**INPUT:**
-- Opening Marker --
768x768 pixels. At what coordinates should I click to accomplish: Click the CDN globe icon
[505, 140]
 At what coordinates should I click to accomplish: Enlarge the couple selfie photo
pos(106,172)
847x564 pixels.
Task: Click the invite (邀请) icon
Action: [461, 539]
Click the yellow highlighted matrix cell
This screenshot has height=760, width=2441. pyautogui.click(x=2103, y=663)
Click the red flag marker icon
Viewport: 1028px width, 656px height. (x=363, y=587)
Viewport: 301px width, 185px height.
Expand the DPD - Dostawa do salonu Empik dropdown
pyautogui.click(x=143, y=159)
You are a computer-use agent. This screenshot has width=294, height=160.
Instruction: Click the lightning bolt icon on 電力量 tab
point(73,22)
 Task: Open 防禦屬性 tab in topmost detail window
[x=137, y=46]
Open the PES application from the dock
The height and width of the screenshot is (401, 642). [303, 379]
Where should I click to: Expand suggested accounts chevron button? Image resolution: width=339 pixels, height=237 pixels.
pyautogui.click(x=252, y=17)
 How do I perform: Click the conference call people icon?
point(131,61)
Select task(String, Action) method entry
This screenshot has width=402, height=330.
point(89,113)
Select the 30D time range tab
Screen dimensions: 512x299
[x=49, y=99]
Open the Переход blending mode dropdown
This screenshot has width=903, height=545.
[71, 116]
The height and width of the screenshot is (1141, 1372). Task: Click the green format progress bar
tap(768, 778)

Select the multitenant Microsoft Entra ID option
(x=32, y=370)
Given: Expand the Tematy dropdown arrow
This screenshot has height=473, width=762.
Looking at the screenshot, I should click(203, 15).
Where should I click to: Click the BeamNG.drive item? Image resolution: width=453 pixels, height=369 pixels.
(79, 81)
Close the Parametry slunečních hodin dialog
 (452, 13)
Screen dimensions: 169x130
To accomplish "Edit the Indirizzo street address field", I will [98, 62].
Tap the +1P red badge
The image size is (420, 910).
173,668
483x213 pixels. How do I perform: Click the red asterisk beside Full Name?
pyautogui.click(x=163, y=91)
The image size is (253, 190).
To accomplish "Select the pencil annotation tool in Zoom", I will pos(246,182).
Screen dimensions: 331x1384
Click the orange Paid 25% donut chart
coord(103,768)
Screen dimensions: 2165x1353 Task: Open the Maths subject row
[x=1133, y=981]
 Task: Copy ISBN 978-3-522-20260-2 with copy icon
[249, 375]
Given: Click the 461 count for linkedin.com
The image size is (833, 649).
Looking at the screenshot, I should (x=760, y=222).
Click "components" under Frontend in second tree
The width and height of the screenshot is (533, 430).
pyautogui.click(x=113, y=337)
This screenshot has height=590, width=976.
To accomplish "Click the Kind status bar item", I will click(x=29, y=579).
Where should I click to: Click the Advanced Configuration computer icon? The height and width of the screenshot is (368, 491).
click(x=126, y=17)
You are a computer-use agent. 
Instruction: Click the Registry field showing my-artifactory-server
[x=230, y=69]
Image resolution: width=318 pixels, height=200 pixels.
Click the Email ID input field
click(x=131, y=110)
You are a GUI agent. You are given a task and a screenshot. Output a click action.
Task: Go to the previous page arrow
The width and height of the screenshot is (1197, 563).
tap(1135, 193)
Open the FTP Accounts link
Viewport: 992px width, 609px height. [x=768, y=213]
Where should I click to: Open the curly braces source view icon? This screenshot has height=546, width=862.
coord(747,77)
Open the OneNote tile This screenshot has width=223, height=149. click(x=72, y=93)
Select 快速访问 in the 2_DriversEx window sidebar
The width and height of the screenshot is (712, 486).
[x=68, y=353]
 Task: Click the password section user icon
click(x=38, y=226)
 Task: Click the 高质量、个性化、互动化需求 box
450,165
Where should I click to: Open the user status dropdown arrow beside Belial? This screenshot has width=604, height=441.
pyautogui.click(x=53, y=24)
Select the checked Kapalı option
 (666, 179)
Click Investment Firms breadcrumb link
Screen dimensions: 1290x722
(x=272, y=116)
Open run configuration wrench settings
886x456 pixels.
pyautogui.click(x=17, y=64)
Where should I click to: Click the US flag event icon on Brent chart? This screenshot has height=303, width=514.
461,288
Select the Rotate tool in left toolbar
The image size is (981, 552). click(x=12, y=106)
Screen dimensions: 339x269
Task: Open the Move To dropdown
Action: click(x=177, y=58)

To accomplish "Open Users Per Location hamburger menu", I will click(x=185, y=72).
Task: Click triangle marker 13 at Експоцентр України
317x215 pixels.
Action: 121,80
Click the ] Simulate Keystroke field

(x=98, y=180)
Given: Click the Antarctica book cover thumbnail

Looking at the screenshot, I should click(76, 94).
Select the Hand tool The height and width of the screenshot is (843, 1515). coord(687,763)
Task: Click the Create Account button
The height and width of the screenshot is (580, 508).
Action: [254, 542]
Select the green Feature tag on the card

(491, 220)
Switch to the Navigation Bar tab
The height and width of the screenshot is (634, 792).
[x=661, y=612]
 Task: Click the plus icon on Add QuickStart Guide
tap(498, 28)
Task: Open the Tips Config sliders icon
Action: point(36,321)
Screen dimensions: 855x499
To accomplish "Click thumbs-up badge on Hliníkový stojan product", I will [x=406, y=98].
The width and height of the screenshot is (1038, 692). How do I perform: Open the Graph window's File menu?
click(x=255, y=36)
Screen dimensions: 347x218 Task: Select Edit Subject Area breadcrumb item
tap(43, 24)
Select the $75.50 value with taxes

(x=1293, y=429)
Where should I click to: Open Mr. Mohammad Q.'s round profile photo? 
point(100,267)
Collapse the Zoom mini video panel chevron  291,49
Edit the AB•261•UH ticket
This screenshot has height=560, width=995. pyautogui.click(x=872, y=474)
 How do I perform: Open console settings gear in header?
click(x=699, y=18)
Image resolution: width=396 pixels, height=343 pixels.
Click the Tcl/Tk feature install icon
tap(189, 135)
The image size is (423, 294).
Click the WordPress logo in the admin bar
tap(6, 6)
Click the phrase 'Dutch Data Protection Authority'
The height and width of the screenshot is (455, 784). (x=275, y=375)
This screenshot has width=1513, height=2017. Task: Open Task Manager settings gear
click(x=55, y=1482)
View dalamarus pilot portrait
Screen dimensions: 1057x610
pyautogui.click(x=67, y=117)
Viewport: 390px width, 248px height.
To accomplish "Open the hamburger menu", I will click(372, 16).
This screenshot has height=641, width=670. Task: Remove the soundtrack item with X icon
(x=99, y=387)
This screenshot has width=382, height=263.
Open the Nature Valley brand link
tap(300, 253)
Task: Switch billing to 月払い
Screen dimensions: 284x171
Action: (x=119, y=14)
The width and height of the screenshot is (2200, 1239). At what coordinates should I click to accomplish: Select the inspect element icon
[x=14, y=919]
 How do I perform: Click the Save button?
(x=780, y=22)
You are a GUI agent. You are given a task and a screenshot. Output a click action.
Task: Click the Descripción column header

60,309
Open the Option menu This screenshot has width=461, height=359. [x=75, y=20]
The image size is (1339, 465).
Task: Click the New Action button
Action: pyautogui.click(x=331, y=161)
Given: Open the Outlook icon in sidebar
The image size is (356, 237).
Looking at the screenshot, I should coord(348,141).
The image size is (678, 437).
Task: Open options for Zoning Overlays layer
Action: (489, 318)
-- Closing Marker --
**WHAT YOU WILL DO:**
Return a faithful copy of all the records above.

**EXERCISE SOLUTION:**
768x768 pixels. At what coordinates should I click to accomplish: Click the CDN globe icon
[505, 140]
 At what coordinates should I click to accomplish: Enlarge the couple selfie photo
pos(106,172)
847x564 pixels.
Task: Click the invite (邀请) icon
Action: [461, 539]
Click the yellow highlighted matrix cell
This screenshot has height=760, width=2441. pyautogui.click(x=2103, y=663)
Click the red flag marker icon
Viewport: 1028px width, 656px height. (x=363, y=587)
Viewport: 301px width, 185px height.
Expand the DPD - Dostawa do salonu Empik dropdown
pyautogui.click(x=143, y=159)
You are a computer-use agent. This screenshot has width=294, height=160.
Instruction: Click the lightning bolt icon on 電力量 tab
point(73,22)
 Task: Open 防禦屬性 tab in topmost detail window
[x=137, y=46]
Open the PES application from the dock
The height and width of the screenshot is (401, 642). [303, 379]
Where should I click to: Expand suggested accounts chevron button? Image resolution: width=339 pixels, height=237 pixels.
pyautogui.click(x=252, y=17)
 How do I perform: Click the conference call people icon?
point(131,61)
Select task(String, Action) method entry
This screenshot has width=402, height=330.
point(89,113)
Select the 30D time range tab
Screen dimensions: 512x299
[x=49, y=99]
Open the Переход blending mode dropdown
This screenshot has width=903, height=545.
[71, 116]
The height and width of the screenshot is (1141, 1372). Task: Click the green format progress bar
tap(768, 778)

Select the multitenant Microsoft Entra ID option
(x=32, y=370)
Given: Expand the Tematy dropdown arrow
This screenshot has height=473, width=762.
Looking at the screenshot, I should click(203, 15).
Where should I click to: Click the BeamNG.drive item? Image resolution: width=453 pixels, height=369 pixels.
(79, 81)
Close the Parametry slunečních hodin dialog
 (452, 13)
Screen dimensions: 169x130
To accomplish "Edit the Indirizzo street address field", I will [98, 62].
Tap the +1P red badge
The image size is (420, 910).
173,668
483x213 pixels. How do I perform: Click the red asterisk beside Full Name?
pyautogui.click(x=163, y=91)
The image size is (253, 190).
To accomplish "Select the pencil annotation tool in Zoom", I will pos(246,182).
Screen dimensions: 331x1384
Click the orange Paid 25% donut chart
coord(103,768)
Screen dimensions: 2165x1353 Task: Open the Maths subject row
[x=1133, y=981]
 Task: Copy ISBN 978-3-522-20260-2 with copy icon
[249, 375]
Given: Click the 461 count for linkedin.com
The image size is (833, 649).
Looking at the screenshot, I should (x=760, y=222).
Click "components" under Frontend in second tree
The width and height of the screenshot is (533, 430).
pyautogui.click(x=113, y=337)
This screenshot has height=590, width=976.
To accomplish "Click the Kind status bar item", I will click(x=29, y=579).
Where should I click to: Click the Advanced Configuration computer icon? The height and width of the screenshot is (368, 491).
click(x=126, y=17)
You are a computer-use agent. 
Instruction: Click the Registry field showing my-artifactory-server
[x=230, y=69]
Image resolution: width=318 pixels, height=200 pixels.
Click the Email ID input field
click(x=131, y=110)
You are a GUI agent. You are given a task and a screenshot. Output a click action.
Task: Go to the previous page arrow
The width and height of the screenshot is (1197, 563).
tap(1135, 193)
Open the FTP Accounts link
Viewport: 992px width, 609px height. [x=768, y=213]
Where should I click to: Open the curly braces source view icon? This screenshot has height=546, width=862.
coord(747,77)
Open the OneNote tile This screenshot has width=223, height=149. click(x=72, y=93)
Select 快速访问 in the 2_DriversEx window sidebar
The width and height of the screenshot is (712, 486).
[x=68, y=353]
 Task: Click the password section user icon
click(x=38, y=226)
 Task: Click the 高质量、个性化、互动化需求 box
450,165
Where should I click to: Open the user status dropdown arrow beside Belial? This screenshot has width=604, height=441.
pyautogui.click(x=53, y=24)
Select the checked Kapalı option
 (666, 179)
Click Investment Firms breadcrumb link
Screen dimensions: 1290x722
(x=272, y=116)
Open run configuration wrench settings
886x456 pixels.
pyautogui.click(x=17, y=64)
Where should I click to: Click the US flag event icon on Brent chart? This screenshot has height=303, width=514.
461,288
Select the Rotate tool in left toolbar
The image size is (981, 552). click(x=12, y=106)
Screen dimensions: 339x269
Task: Open the Move To dropdown
Action: click(x=177, y=58)

To accomplish "Open Users Per Location hamburger menu", I will click(x=185, y=72).
Task: Click triangle marker 13 at Експоцентр України
317x215 pixels.
Action: 121,80
Click the ] Simulate Keystroke field

(x=98, y=180)
Given: Click the Antarctica book cover thumbnail

Looking at the screenshot, I should click(76, 94).
Select the Hand tool The height and width of the screenshot is (843, 1515). coord(687,763)
Task: Click the Create Account button
The height and width of the screenshot is (580, 508).
Action: [254, 542]
Select the green Feature tag on the card

(491, 220)
Switch to the Navigation Bar tab
The height and width of the screenshot is (634, 792).
[x=661, y=612]
 Task: Click the plus icon on Add QuickStart Guide
tap(498, 28)
Task: Open the Tips Config sliders icon
Action: point(36,321)
Screen dimensions: 855x499
To accomplish "Click thumbs-up badge on Hliníkový stojan product", I will [x=406, y=98].
The width and height of the screenshot is (1038, 692). How do I perform: Open the Graph window's File menu?
click(x=255, y=36)
Screen dimensions: 347x218 Task: Select Edit Subject Area breadcrumb item
tap(43, 24)
Select the $75.50 value with taxes

(x=1293, y=429)
Where should I click to: Open Mr. Mohammad Q.'s round profile photo? 
point(100,267)
Collapse the Zoom mini video panel chevron  291,49
Edit the AB•261•UH ticket
This screenshot has height=560, width=995. pyautogui.click(x=872, y=474)
 How do I perform: Open console settings gear in header?
click(x=699, y=18)
Image resolution: width=396 pixels, height=343 pixels.
Click the Tcl/Tk feature install icon
tap(189, 135)
The image size is (423, 294).
Click the WordPress logo in the admin bar
tap(6, 6)
Click the phrase 'Dutch Data Protection Authority'
The height and width of the screenshot is (455, 784). (x=275, y=375)
This screenshot has width=1513, height=2017. Task: Open Task Manager settings gear
click(x=55, y=1482)
View dalamarus pilot portrait
Screen dimensions: 1057x610
pyautogui.click(x=67, y=117)
Viewport: 390px width, 248px height.
To accomplish "Open the hamburger menu", I will click(372, 16).
This screenshot has height=641, width=670. Task: Remove the soundtrack item with X icon
(x=99, y=387)
This screenshot has width=382, height=263.
Open the Nature Valley brand link
tap(300, 253)
Task: Switch billing to 月払い
Screen dimensions: 284x171
Action: (x=119, y=14)
The width and height of the screenshot is (2200, 1239). At what coordinates should I click to accomplish: Select the inspect element icon
[x=14, y=919]
 How do I perform: Click the Save button?
(x=780, y=22)
You are a GUI agent. You are given a task and a screenshot. Output a click action.
Task: Click the Descripción column header

60,309
Open the Option menu This screenshot has width=461, height=359. [x=75, y=20]
The image size is (1339, 465).
Task: Click the New Action button
Action: pyautogui.click(x=331, y=161)
Given: Open the Outlook icon in sidebar
The image size is (356, 237).
Looking at the screenshot, I should coord(348,141).
The image size is (678, 437).
Task: Open options for Zoning Overlays layer
Action: (489, 318)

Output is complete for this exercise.